A National Labor Relations Board (NLRB) regional director’s ruling that men’s college basketball players at Dartmouth College are employees for National Labor Relations Act (NLRA) purposes resulted in a congressional hearing March 12 called “Safeguarding Student Athletes from NLRB Misclassification.”
Opponents of classifying student athletes as employees cautioned at the House Subcommittee on Health, Employment, Labor, and Pensions and Subcommittee on Higher Education and Workforce Development hearing that it could result in colleges cutting many women’s sports that don’t generate revenue while driving up overtime and tuition costs.
Supporters said such classification is only fair and maintained that student athletes are being exploited in an amateur sports industry that generates billions for higher education and the National Collegiate Athletic Association (NCAA).
Dartmouth College Decision
In February, the regional director rejected Dartmouth’s position that the basketball players were not employees within the meaning of the act. She noted that in the board’s 2016 Columbia University decision, the board considered and rejected its prior holding that graduate assistants cannot be statutory employees.
Dartmouth said the players weren’t employees because they didn’t perform work in exchange for compensation. The college emphasized that it provided no athletic scholarships. In addition, Dartmouth maintained it didn’t have enough control over the student athletes to be their employers.
However, the regional director was persuaded that the players did perform work in exchange for compensation because they received, among other things, an “early read” upon recruitment, equipment and apparel, tickets to games, lodging, and meals. With an “early read,” recruited athletes are provided an estimate of their financial aid in January of their junior year in high school. Because the players perform work in exchange for compensation and Dartmouth has the right to control the work performed by the Dartmouth men’s basketball, they’re employees, the regional director determined.
Dartmouth’s basketball team voted to unionize March 5.
Opposition to Decision
The unionization of a handful of athletes is not the solution, testified Jill Bodensteiner, vice president and director of athletics at Saint Joseph’s University in Philadelphia. The Dartmouth College decision is so broad that it could affect NCAA Division II and III athletics, nonathletic clubs, and high schools, she added. Band members and cheerleaders sometimes get scholarships. Much extracurricular activity may be covered, and students involved in such activity might be considered employees following the reasoning of Dartmouth College case, she said.

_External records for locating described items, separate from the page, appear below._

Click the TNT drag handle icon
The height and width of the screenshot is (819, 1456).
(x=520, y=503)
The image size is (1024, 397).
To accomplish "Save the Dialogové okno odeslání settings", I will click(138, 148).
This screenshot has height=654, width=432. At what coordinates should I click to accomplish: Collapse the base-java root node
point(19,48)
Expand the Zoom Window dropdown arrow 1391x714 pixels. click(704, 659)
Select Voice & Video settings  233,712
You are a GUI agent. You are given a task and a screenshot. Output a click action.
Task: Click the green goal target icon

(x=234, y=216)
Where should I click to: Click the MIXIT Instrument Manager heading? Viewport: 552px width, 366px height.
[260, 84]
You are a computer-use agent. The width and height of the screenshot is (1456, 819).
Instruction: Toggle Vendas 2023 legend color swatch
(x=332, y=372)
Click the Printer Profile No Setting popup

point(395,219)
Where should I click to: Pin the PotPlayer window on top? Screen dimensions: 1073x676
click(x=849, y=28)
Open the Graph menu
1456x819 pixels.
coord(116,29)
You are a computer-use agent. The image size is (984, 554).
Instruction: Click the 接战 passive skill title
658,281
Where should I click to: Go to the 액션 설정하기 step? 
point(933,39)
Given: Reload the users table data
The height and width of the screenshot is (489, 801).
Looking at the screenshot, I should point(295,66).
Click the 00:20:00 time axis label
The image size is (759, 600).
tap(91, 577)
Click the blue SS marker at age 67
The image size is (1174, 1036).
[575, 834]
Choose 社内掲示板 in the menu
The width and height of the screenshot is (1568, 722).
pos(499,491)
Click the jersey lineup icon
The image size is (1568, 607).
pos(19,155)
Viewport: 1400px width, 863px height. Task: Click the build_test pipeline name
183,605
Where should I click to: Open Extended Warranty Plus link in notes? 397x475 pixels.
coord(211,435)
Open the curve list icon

The decision’s reach could be detrimental, Bodensteiner cautioned. It may make it hard for some schools to compete when they’ll be forced to play by different rules. The NLRA doesn’t apply to public institutions or religious ones, she noted.
Ultimately, the ruling could result in the reduction of the number of sports sponsored by colleges and universities, Bodensteiner said.
The board got it right when it declined to exercise jurisdiction over student athletes under the NLRA in the Northwestern University case, said Tyler Sims, an attorney with Littler in Newark, N.J.
In the Dartmouth College decision, the regional director distinguished Northwestern University from the case at hand, saying that in Northwestern University the board declined to exercise jurisdiction over the players at the university.
Sims said scholarships are tax-free and asked whether student athletes would have to pay taxes on scholarships if they were considered employees.
Under a collective bargaining agreement, Sims asked, would extra time in the weight room be considered overtime? Would studying be a mandated term of bargaining? When could student athletes talk directly to coaches or have to go through the union?
“It’s not that unions are good or bad. It’s the setting that’s the problem,” Sims said, stating that he didn’t believe classifying student athletes as employees was positive.
Matthew Mitten, a professor of law and director of the National Sports Law Institute at Marquette University Law School, which is in Milwaukee, Wis., said allowing student athletes to be classified as employees conflicts with Title IX of the Education Amendments of 1972, which prohibits schools receiving federal funding from discriminating based on sex, and the Fair Labor Standards Act. The increase in costs to schools could result in the elimination of less revenue-generating teams, including women’s teams, he cautioned.
Rep. Glenn Thompson, R-Pa., commented that the increase in costs resulting from classifying student athletes as employees would mean increased tuition for students.
Supporters of the Ruling
Former NLRB chair Mark Gaston Pearce, executive director of the Workers’ Rights Institute at Georgetown Law in Washington, D.C., said this was a rapidly changing area of the law.
Most students who are athletes struggle to make ends meet, Pearce stated. “Racism drives opposition to pay college athletes,” he said, calling it “a plantation dynamic” extracting value from athletes to pad others’ pockets.
“The status quo can’t persist,” Pearce said, calling the “current situation unsustainable and unjust.” He called for collective bargaining for students who are athletes, ensuring them a seat at the table.
Ranking Member Bobby Scott, D-Va., asked Pearce how being a student athlete was different from a student working in the library.
There’s not much difference, Pearce replied.
Rep. Joe Courtney, D-Conn., said the world didn’t come to an end after the Columbia University decision, which he thought was a similar case to Dartmouth College.
Columbia University has worked out well, Pearce said.
Courtney said the right for student athletes to unionize would “force universities to reimagine college athletics.”